O investimento faz parte de uma série de ações dos moradores para superar uma crescente sensação de insegurança no Morumbi. Apesar de o bairro não enfrentar uma epidemia de violência — neste ano foram registrados doze homicídios, 4,4 para cada 100 000 habitantes, metade da média da capital —, episódios de repercussão na mídia o têm posto em evidência.

Ação policial em setembro deste ano: dez assaltantes mortos

Ação policial em setembro deste ano: dez assaltantes mortos (Marcelo Gonçalves/Estadão Conteúdo)

Em setembro, por exemplo, policiais mataram dez homens prestes a assaltar uma mansão na Rua Puréus. A isso somam-se ainda outros problemas que transtornam o dia a dia de quem vive por ali e ajudam a desvalorizar a região, como pancadões e prostituição (veja no quadro abaixo).

“Tento vender minha casa há quatro anos”, diz o advogado Eduardo Oliveira, cuja residência, próxima ao Jockey Club, é avaliada em 6 milhões de reais. Vias como a Joaquim Cândido de Azevedo Marques e a Adalívia de Toledo têm várias placas de ofertas imobiliárias.

Alguns vizinhos estão apostando em uma medida mais radical para se proteger: a contratação de segurança privada armada, geralmente oferecida por policiais civis e militares de folga. O serviço inclui ronda 24 horas e recepção personalizada nas residências. No caso, o morador avisa ao se aproximar de casa e uma dupla de agentes o espera ao lado do portão.

Casa à venda: desvalorização imobiliária

Casa à venda: desvalorização imobiliária (Antonio Milena/Veja SP)

Cada viatura, que leva dois homens em média, sai a cerca de 20 000 reais por mês, custo dividido entre os habitantes da rua. “Acho até barato”, afirma uma moradora, que paga 2 000 reais pela sua parte no rateio e pede para não ser identificada. “Eu havia deixado de sair de casa e de receber visitas, por medo de assalto.”

Na semana passada, a reportagem de VEJA SÃO PAULO listou pelo menos trinta rondas do tipo atuando naquele pedaço. A estratégia, no entanto, é irregular. De acordo com uma lei federal de 1983, vigias só podem trabalhar armados no interior de terrenos e prédios privados. “Essa situação é um perigo, são pessoas que não têm a responsabilidade de seguir protocolos de segurança”, alerta o coronel da reserva José Vicente da Silva.
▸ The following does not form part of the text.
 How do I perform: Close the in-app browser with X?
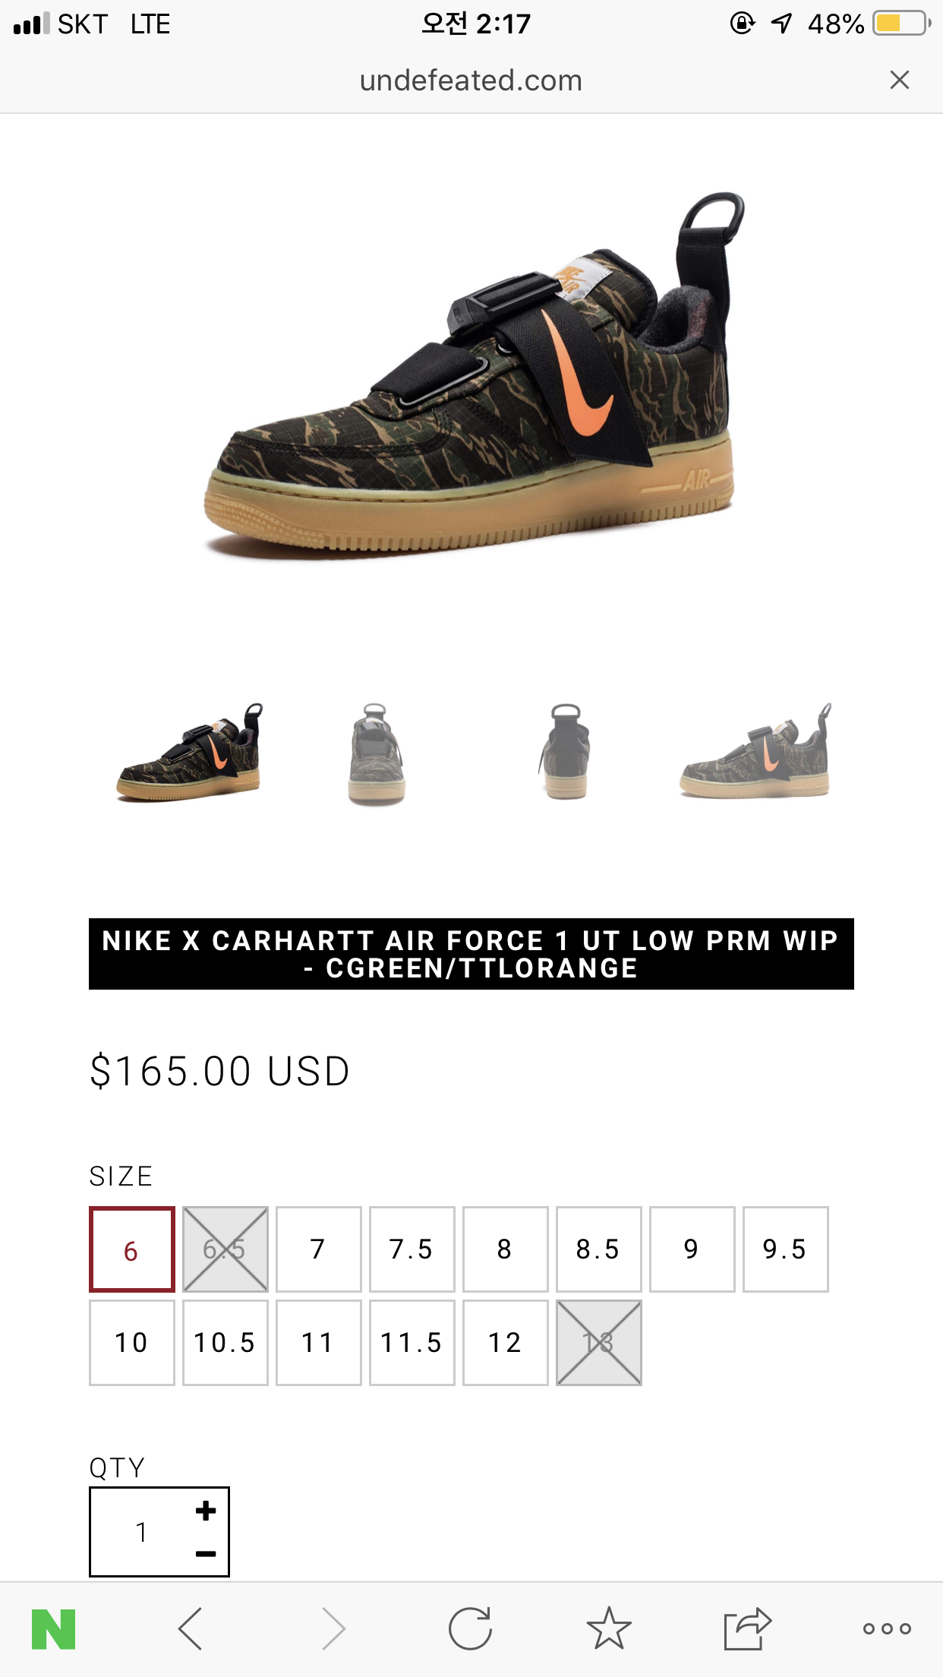[900, 80]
A polícia diz que atua para coibir a prática. “Realizamos abordagens e quem é pego com revólver vai preso. Se for um PM, responde a processo administrativo”, afirma o major da Polícia Militar Marcelo Tasso, um dos responsáveis pela área.

Zonas problemáticas

Alguns dos principais transtornos para quem vive na região

Escuridão
Mal iluminadas, vias como a Joaquim Cândido de Azevedo Marques e a Barão do Melgaço são um prato cheio para a ação dos bandidos.

Pancadão em favelas
O Real Parque tem festas constantes nos fins de semana. Em setembro, operação da PM chegou a retirar de lá um palco e uma churrasqueira de alvenaria instalados na calçada.

Prostituição no Jockey Club
Nudez de travestis e tráfico de drogas afugentam interessados em comprar imóveis no pedaço. As ruas Lopes de Azevedo e Carpina estão entre as mais atingidas.

Trânsito
As ruas Doutor Francisco Tomás de Carvalho (conhecida como “ladeirão”) e Doutor Alberto Penteado são propícias para arrastões devido aos congestionamentos nos horários de pico, quando há engarrafamentos de até 2 quilômetros.